=== Data ===

↓

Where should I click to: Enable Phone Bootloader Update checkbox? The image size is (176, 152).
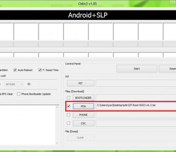click(x=18, y=94)
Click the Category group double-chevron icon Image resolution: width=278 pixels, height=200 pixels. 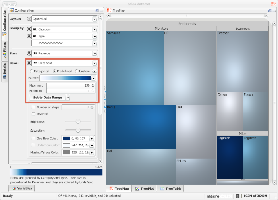pos(29,29)
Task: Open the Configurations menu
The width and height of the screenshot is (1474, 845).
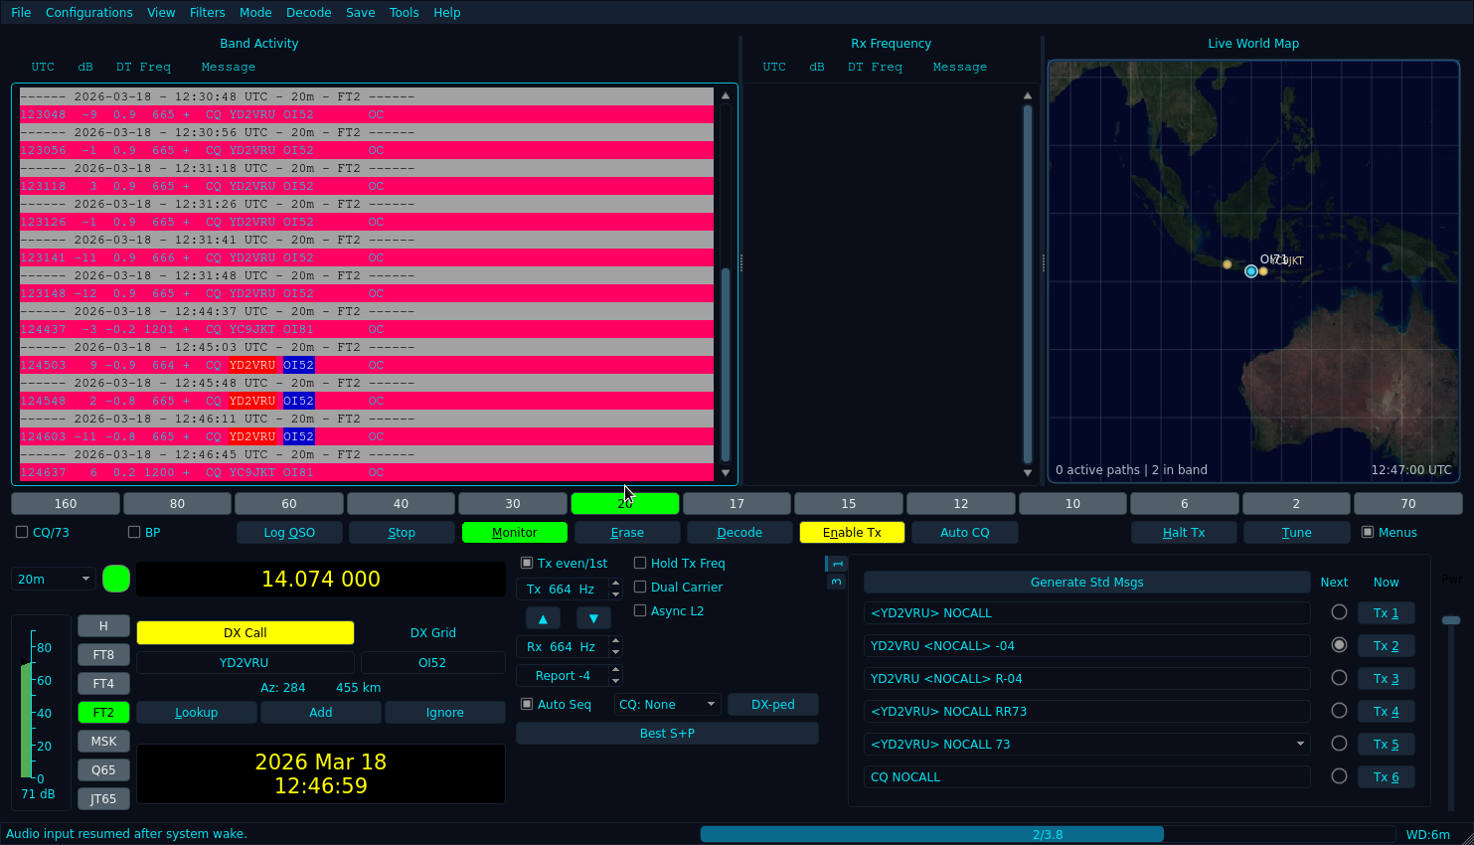Action: (88, 13)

↑

=== Exercise description ===
The span to retype runs from the line containing "The width and" through the last line of the listing above, both ends included; copy it exactly, without pictures.

=== Completed task ===
The width and height of the screenshot is (1474, 845).
Action: (88, 13)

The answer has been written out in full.